En mai 1968, la CFTC participe activement aux accords de Grenelle (Joseph Sauty obtient la création de la section syndicale dans l'entreprise) et connaît une vague d’adhésion sans précédent. Entre le congrès de 1967 et celui de 1969, ses effectifs cotisants progressent de 42%. En 1970, le Conseil d’Etat rend un arrêt stipulant que la CFTC « doit être regardée comme l’une des organisations syndicales les plus représentatives sur le plan national ».

1973 RAPPORT JACQUES TESSIER : "L'ENTREPRISE AU SERVICE DE L'HOMME".

Mise en place de la politique contractuelle qui incite chaque année les salariés et les employeurs à bâtir un contrat de progrès. Jacques Tessier fait voter l'obligation d'appartenir à un régime de retraite complémentaire avec validation des acquis antérieurs.

1977 CONGRÈS DE VERSAILLES : UN NOUVEAU PROGRAMME À LA MESURE DE LA CRISE ÉCONOMIQUE.

Le 38ème congrès confédéral en 1975 avait approuvé une modification des statuts selon laquelle la référence aux principes de la morale sociale chrétienne ne peut plus être modifiée que par un vote unanime du congrès. Ainsi le mouvement confirme son enracinement dans un syndicalisme dynamique et efficace. Les situations évoluant, ces principes constants inspirent de nouveaux objectifs. C’est pourquoi le 39ème congrès confédéral à Versailles en 1977 a fixé n programme d’action pour les années à venir.
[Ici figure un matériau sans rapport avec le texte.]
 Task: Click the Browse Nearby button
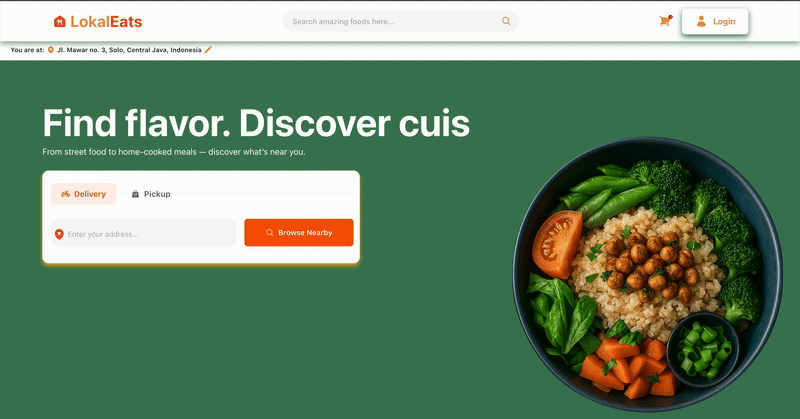(x=299, y=232)
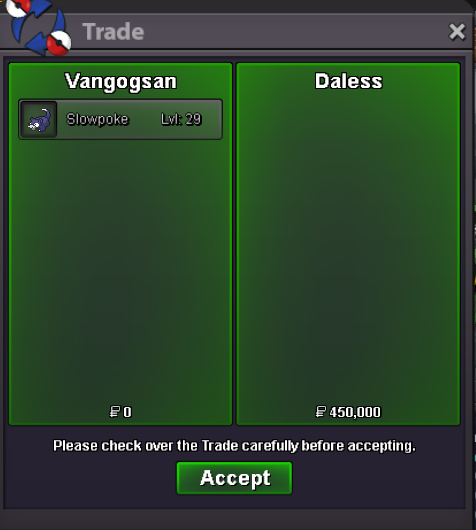
Task: Click Vangogsan's money amount 0
Action: [x=127, y=412]
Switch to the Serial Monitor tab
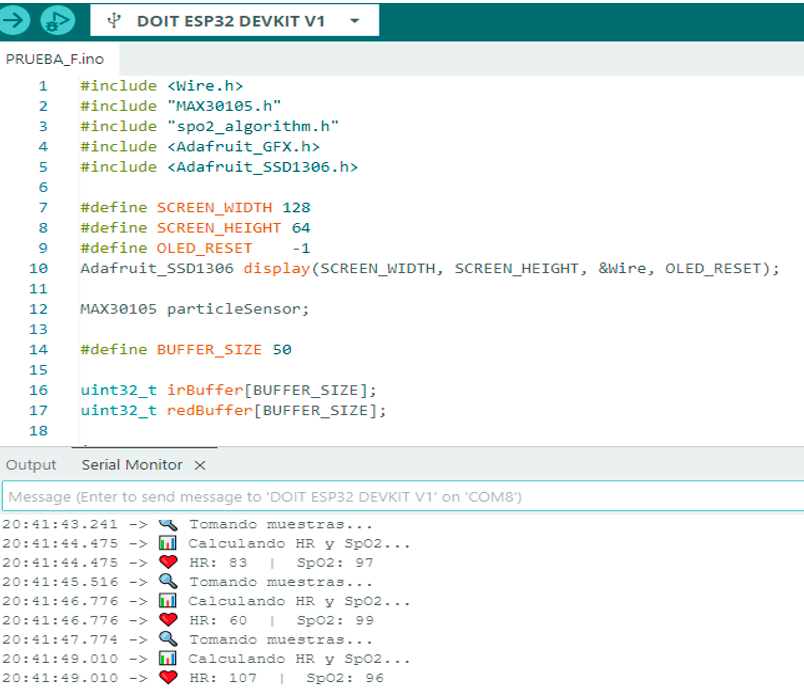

1980-90 LA CFTC EST À L'ORIGINE DES CONVENTIONS DE CONVERSION ET DE L'ALLOCATION PARENTALE D'ÉDUCATION.

En 1980, Jacques Tessier fait voter une loi qui permet aux chômeurs d'être considérés comme travailleurs (maintien du droit à la retraite). En 1988, la CFTC soutient la création du revenu minimum d’insertion qui ouvre de nouveaux droits aux prestations sociales.
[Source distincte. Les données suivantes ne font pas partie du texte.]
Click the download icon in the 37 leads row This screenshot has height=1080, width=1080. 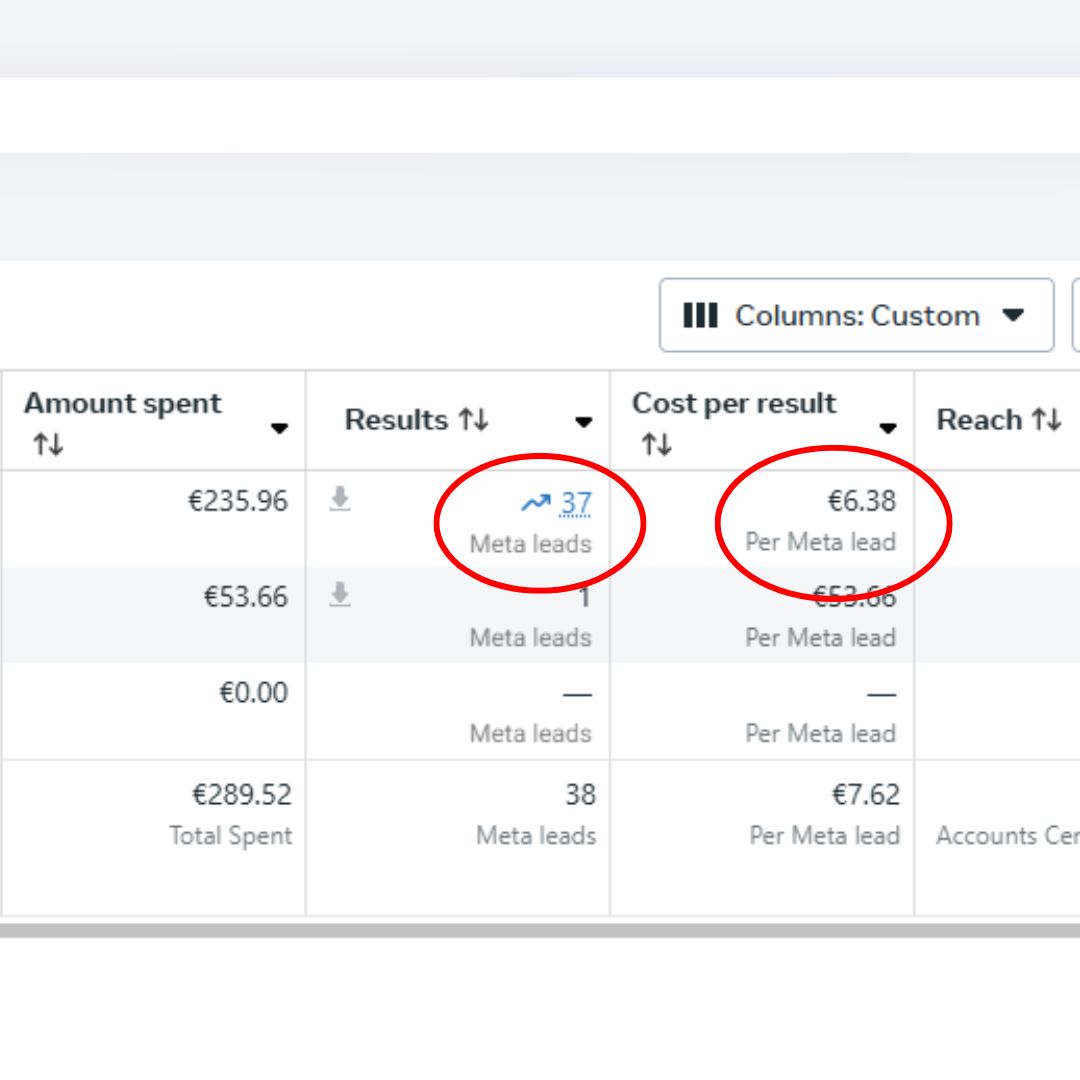(340, 500)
1983 LA CFTC RECUEILLE 12,4 % DE VOIX AUX ÉLECTIONS À LA SÉCURITÉ SOCIALE.

Aux élections de la Sécurité sociale, les candidats de la CFTC recueillent 1 765 000 voix.
Après le départ de la CFDT de la CMT, la CFTC y adhère.

1984 LA CFTC PREND UNE PART ACTIVE AU SUCCÈS DES MANIFESTATIONS EN FAVEUR DE « L'ÉCOLE LIBRE. »
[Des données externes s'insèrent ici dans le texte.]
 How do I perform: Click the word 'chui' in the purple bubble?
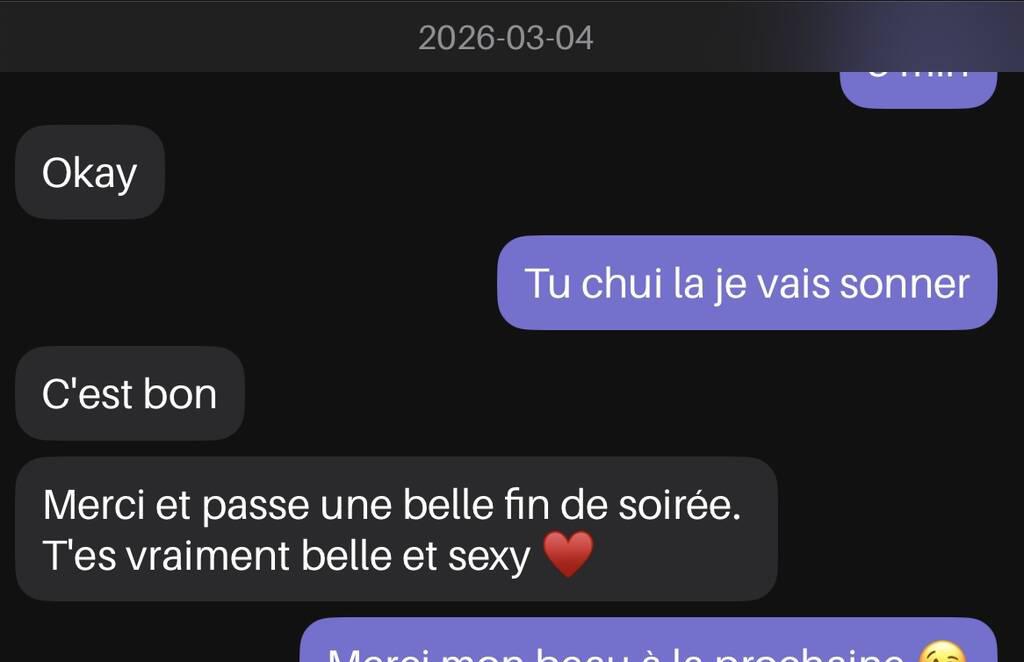coord(622,283)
La CFTC s’engage avec succès dans la bataille en faveur de la liberté scolaire, menacée par le projet de loi Savary.

1991 CONGRÈS DE LILLE

La CFTC réaffirme son identité. Elle engage la modernisation de son fonctionnement et de son action. Adoptant une nouvelle signature « La vie à défendre » en 1992, la CFTC entend se positionner au-delà des seules relations de travail au nom des valeurs sociales chrétiennes.
Sous l’impulsion d’Alain Deleu, élu président confédéral en 1993, une importante réforme des fédérations voit le jour.

1995 LORS DES CONFLITS SOCIAUX, LA CFTC OBTIENT LA MÉDIATION ET LA REPRISE DU DIALOGUE.

Le Plan Juppé qui, conformément à une proposition de la CFTC, crée l'assurance universelle permettant à tous l'accès aux soins (assurance maladie).

1999 ADOPTION DU « RAPPORT-PROGRAMME » AU 47ÈME CONGRÈS CONFÉDÉRAL

Au congrès de Dijon, la CFTC adopte un « rapport-programme » pour « un syndicat efficace, d'écoute, de service et de valeurs ». La CFTC des années 2000 peut répondre efficacement à ces interrogations et prendre une place plus importante dans le paysage syndical français si elle sait être attentive aux transformations en cours, en étant fidèle aux valeurs qui justifient son existence, et en anticipant les événements.